> Travail à faire
Dans l'extrait ci-dessous sur les ratios de soignants à l'hôpital, relevez dans leur ordre d'apparition tous les mots et expressions placés entre guillemets.

> Extrait fourni
++++

En réponse à Martin Lévrier, je précise que l'étape qui suivra l'éventuelle adoption de ce texte et qui en permettra la bonne application relève effectivement du domaine réglementaire. Par ailleurs, le Gouvernement pourrait certainement fixer des ratios lui-même, puisque les ratios « sécuritaires » en vigueur aujourd'hui n'ont pas de fondement législatif précis et relèvent d'un renvoi général au décret pour ce qui est des « conditions techniques de fonctionnement ». Cela étant, nous agissons bel et bien dans le cadre de nos compétences : avec ce texte, nous donnons une impulsion politique et montrons à l'exécutif la voie à suivre.
À ceux de nos collègues qui ont fait part de leur interrogations, je tiens à dire que je me suis posé les mêmes questions.
Pour autant, il faut partir de l'existant : la situation continue de se dégrader et les mesures du Ségur de la santé n'ont pas mis fin à la « fuite » des personnels hospitaliers. Il convient de distinguer les médecins des infirmières et des aides-soignantes. Si nous manquons effectivement de médecins, nous avons suffisamment d'infirmières. Ce qui pose problème aujourd'hui, c'est que ces dernières quittent l'hôpital après quelques années, voire abandonnent pendant ou à l'issue de leur formation. L'enjeu est donc de ramener ces professionnels à l'hôpital public.
Le texte que nous examinons est d'autant plus important que le faible nombre de soignants au chevet des patients a des conséquences néfastes sur le niveau de formation des infirmières, qui ne bénéficient plus suffisamment aujourd'hui du tutorat et de l'expérience des seniors.
Beaucoup d'entre vous craignent que les ratios mis en oeuvre ne puissent devenir un instrument conduisant à la fermeture de nouveaux lits. Regardons, là encore, la situation actuelle : si l'on ne fait rien, on continuera comme aujourd'hui à « déshabiller » les services où les ratios ne s'appliquent pas pour « habiller » ceux où ils s'appliquent. Il convient d'agir, d'autant que les services prioritaires ou critiques sont aujourd'hui bien identifiés.

++++

[Entrées de données collectées]
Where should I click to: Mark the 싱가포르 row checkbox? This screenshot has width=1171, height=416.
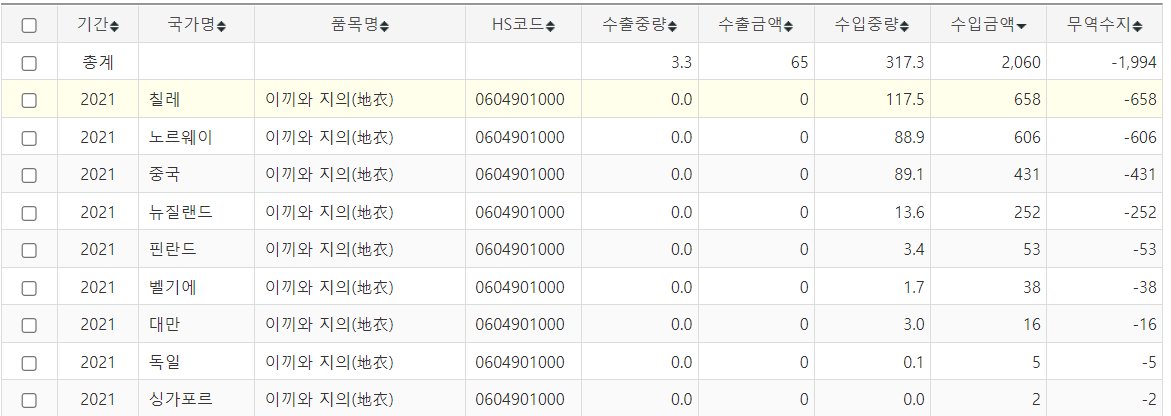pyautogui.click(x=29, y=400)
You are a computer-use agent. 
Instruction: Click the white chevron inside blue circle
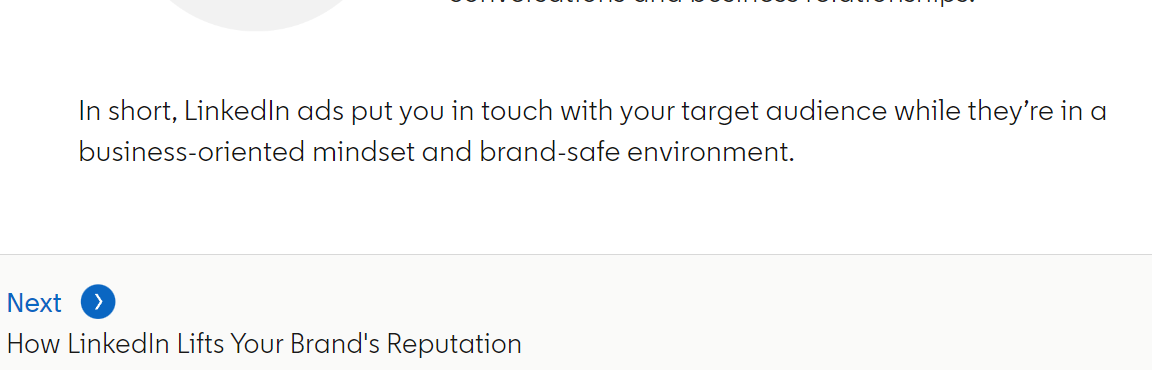click(98, 302)
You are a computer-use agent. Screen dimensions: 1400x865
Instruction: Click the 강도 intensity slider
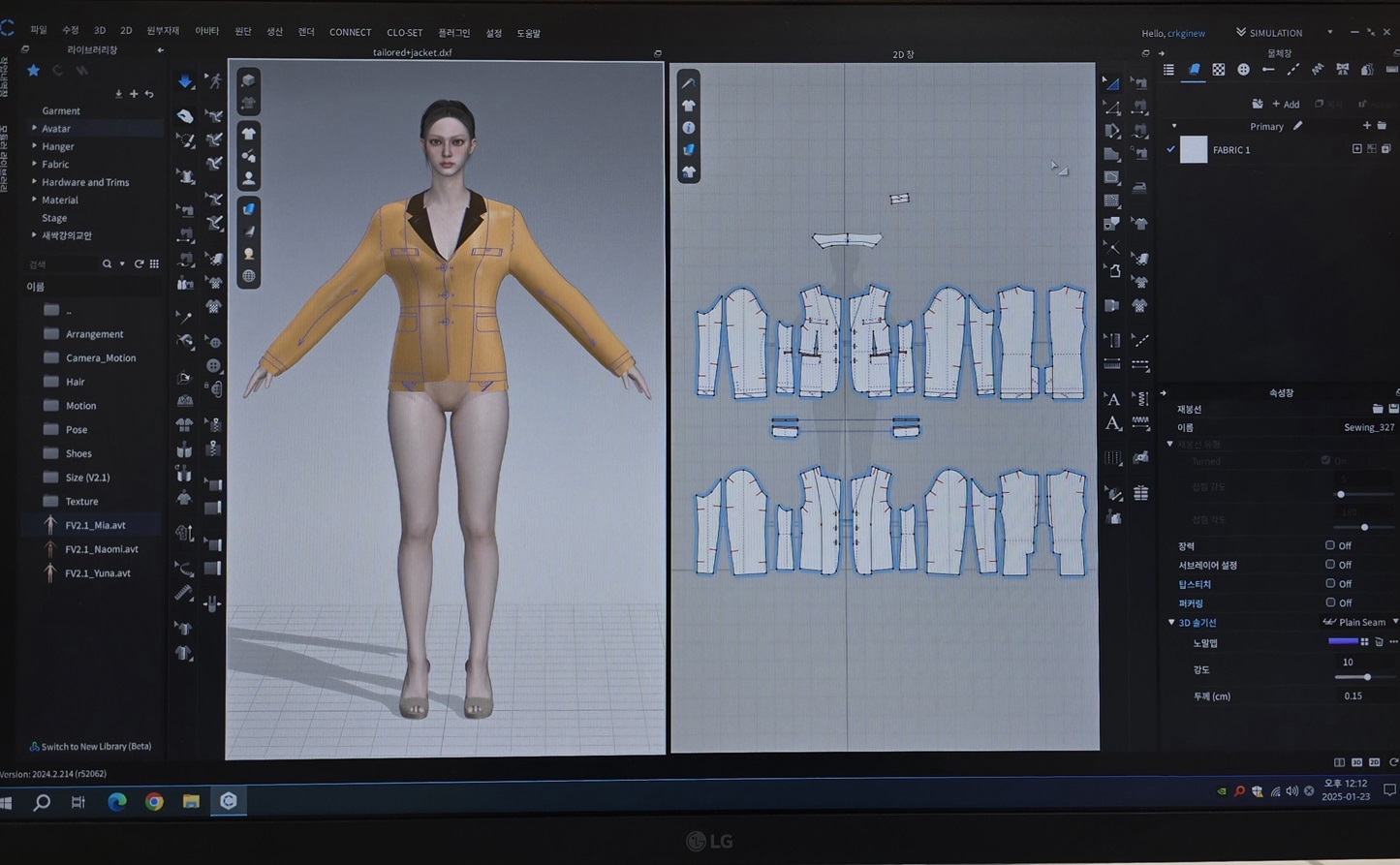click(x=1366, y=677)
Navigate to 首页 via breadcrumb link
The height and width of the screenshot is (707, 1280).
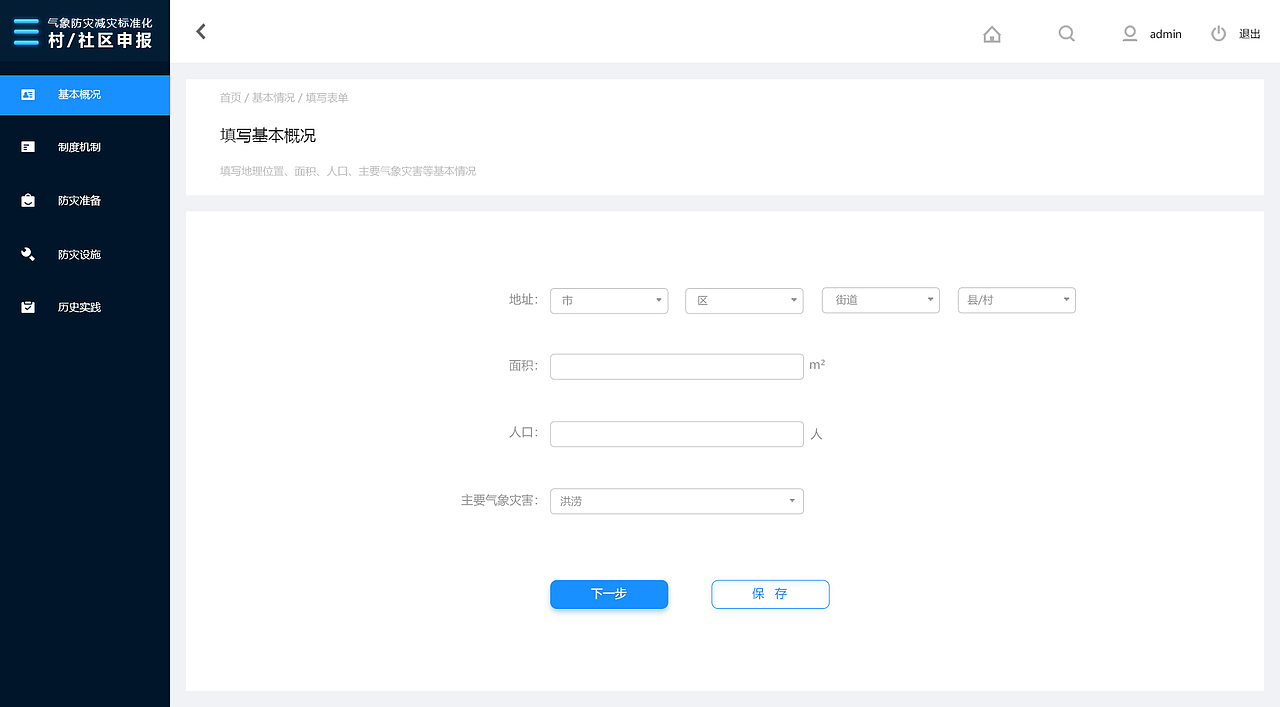point(229,97)
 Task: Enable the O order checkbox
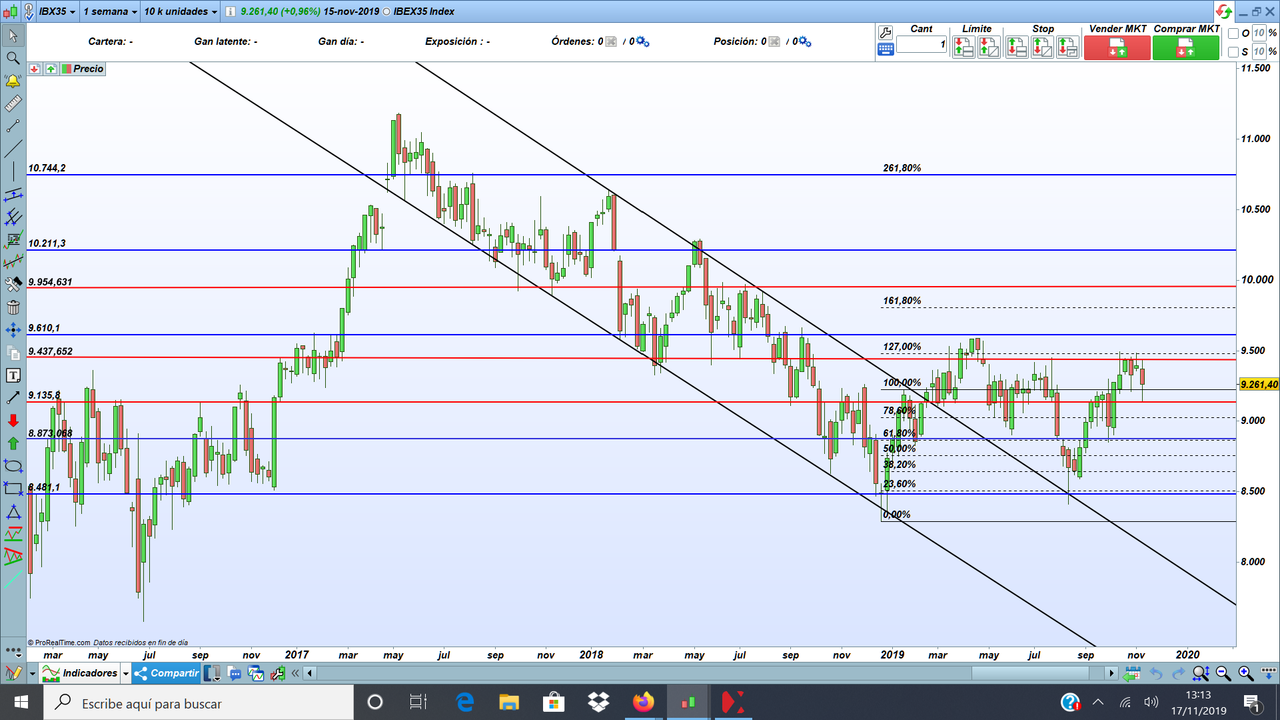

++++

> Résultat obtenu
« sécuritaires »
« conditions techniques de fonctionnement »
« fuite »
« déshabiller »
« habiller »